INPUT DATA Block Start

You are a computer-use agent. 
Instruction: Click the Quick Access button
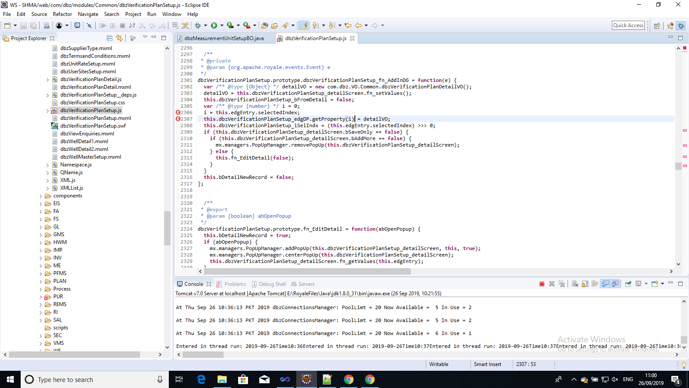(628, 25)
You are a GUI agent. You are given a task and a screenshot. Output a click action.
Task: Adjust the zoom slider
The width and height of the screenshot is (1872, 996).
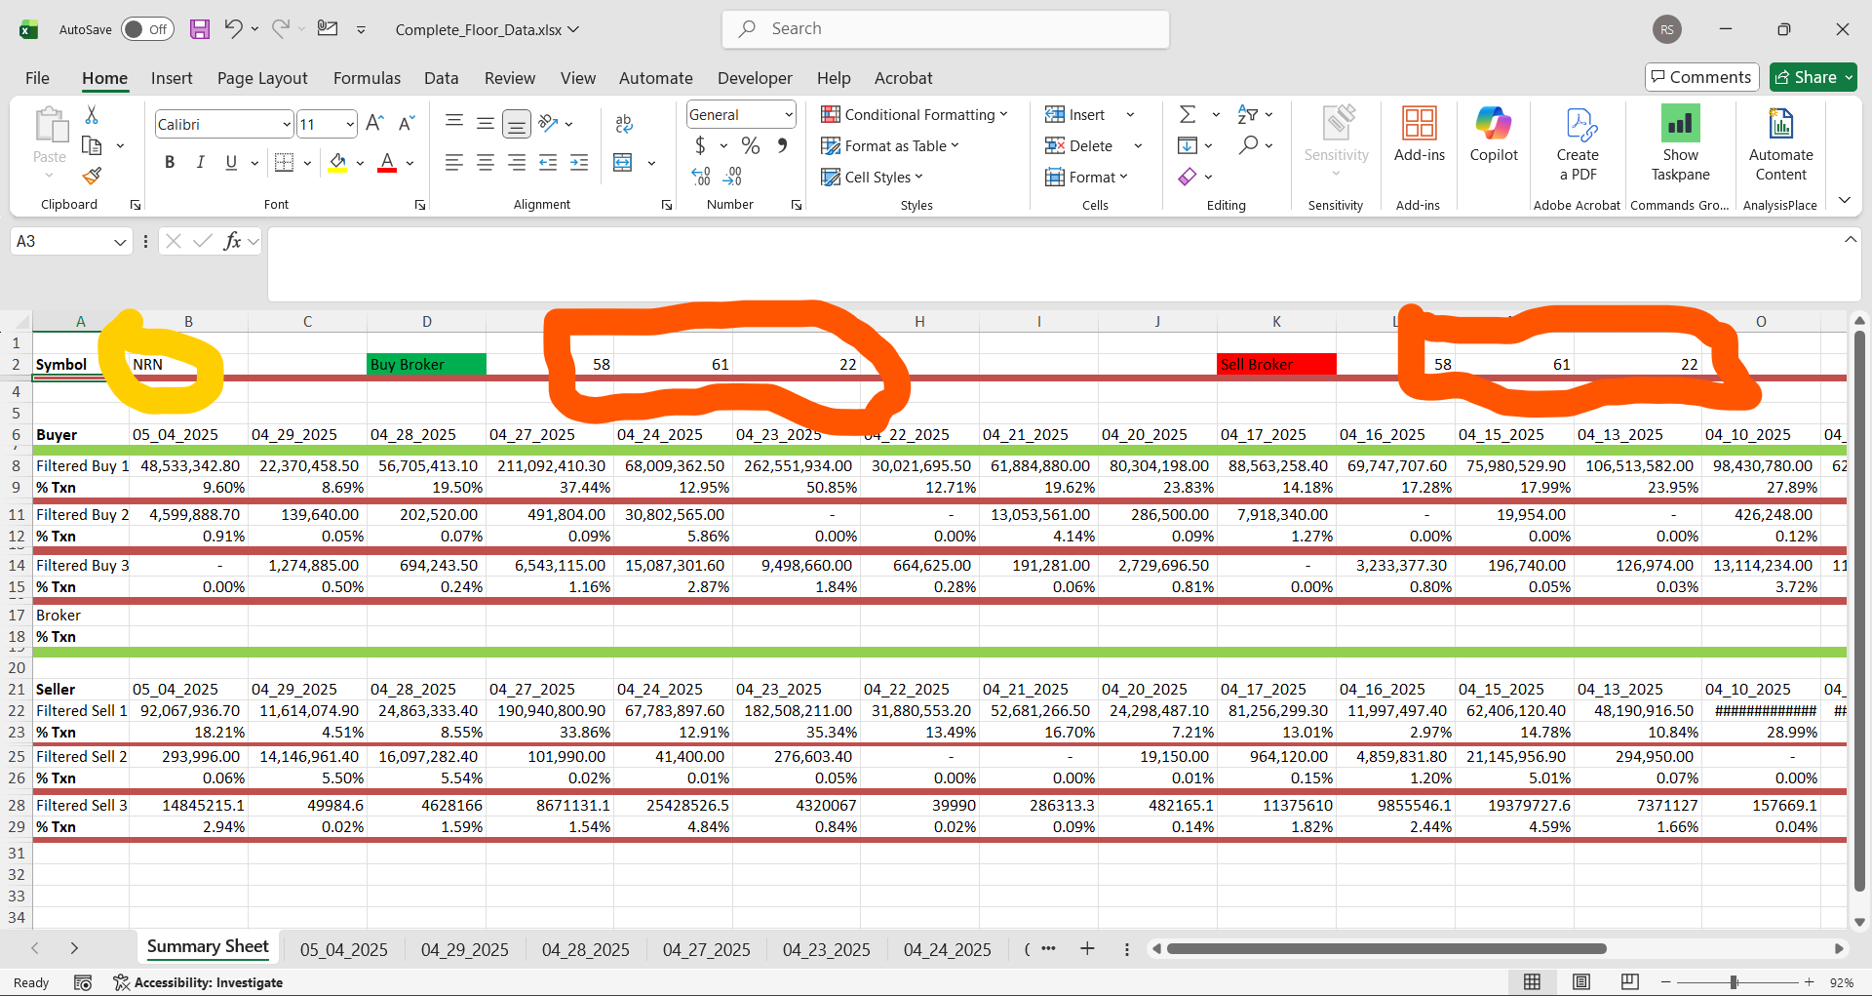[1735, 982]
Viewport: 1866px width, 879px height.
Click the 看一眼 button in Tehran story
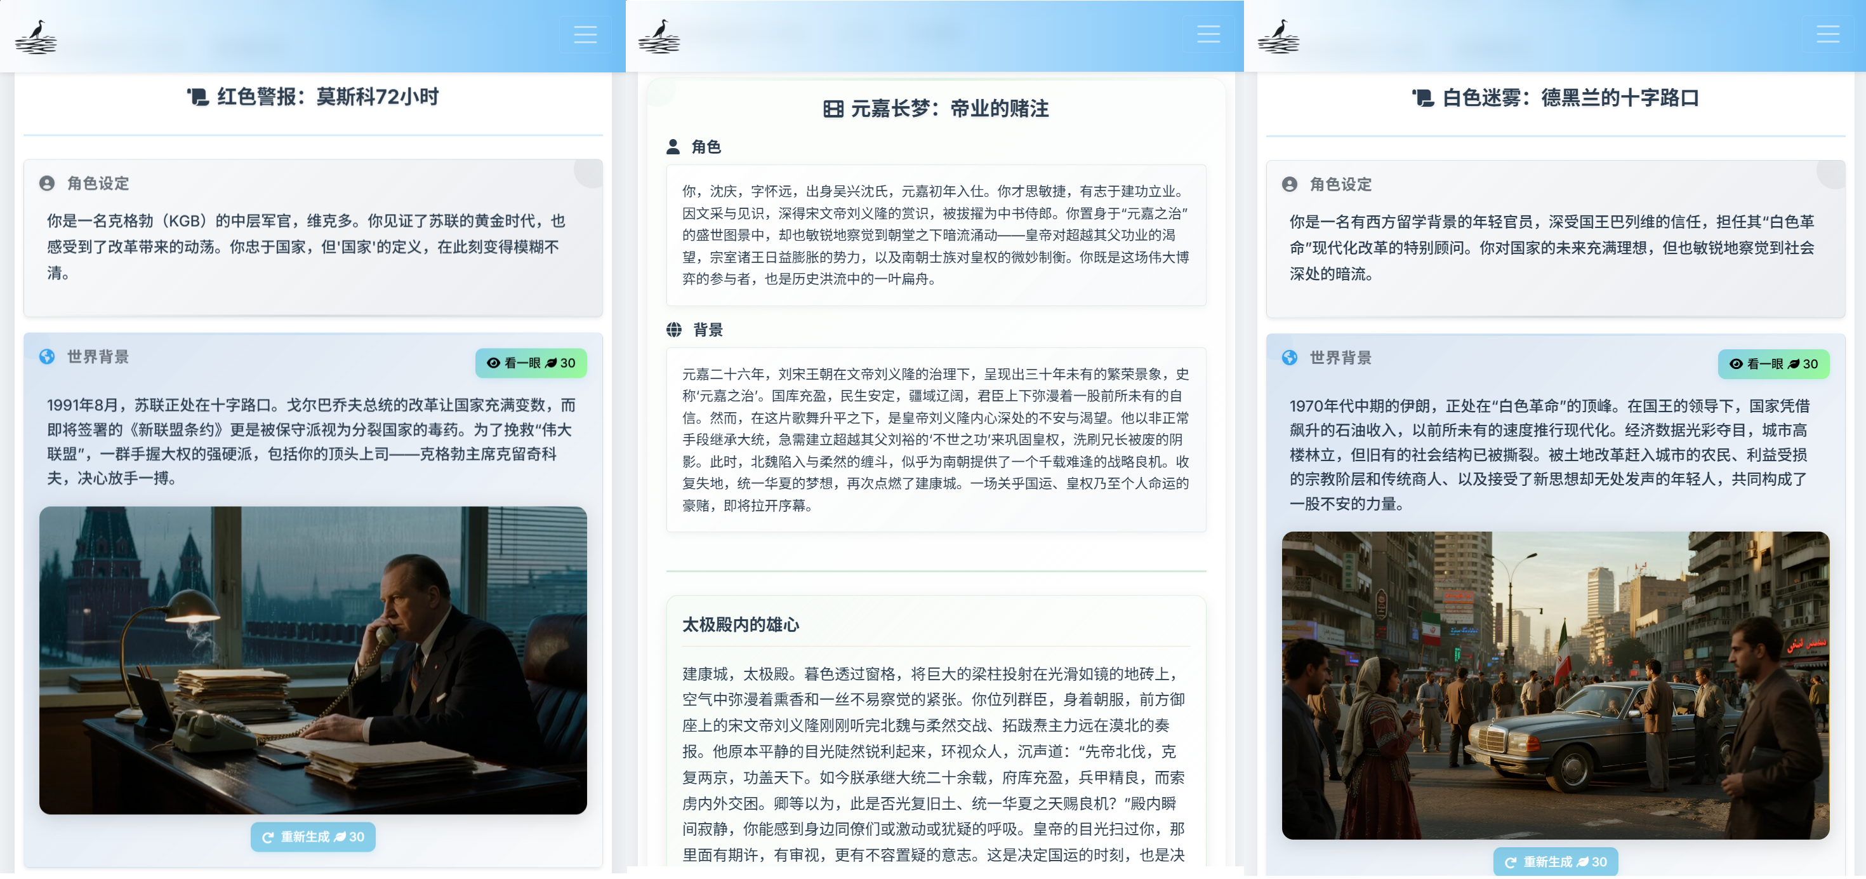point(1773,364)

INPUT DATA Block End

§ **DIRECTIONS FOR THIS TASK**: Could you write all the entries out again exactly, but without their pictures?

§ **REPLY TO THE EXERCISE**:
You are a computer-use agent. 
Instruction: Click the Quick Access button
(628, 25)
You are a GUI agent. You are given a task and a screenshot. Output a click action.
Task: Adjust the zoom slider
The width and height of the screenshot is (1872, 996).
[1735, 982]
Viewport: 1866px width, 879px height.
Click the 看一眼 button in Tehran story
point(1773,364)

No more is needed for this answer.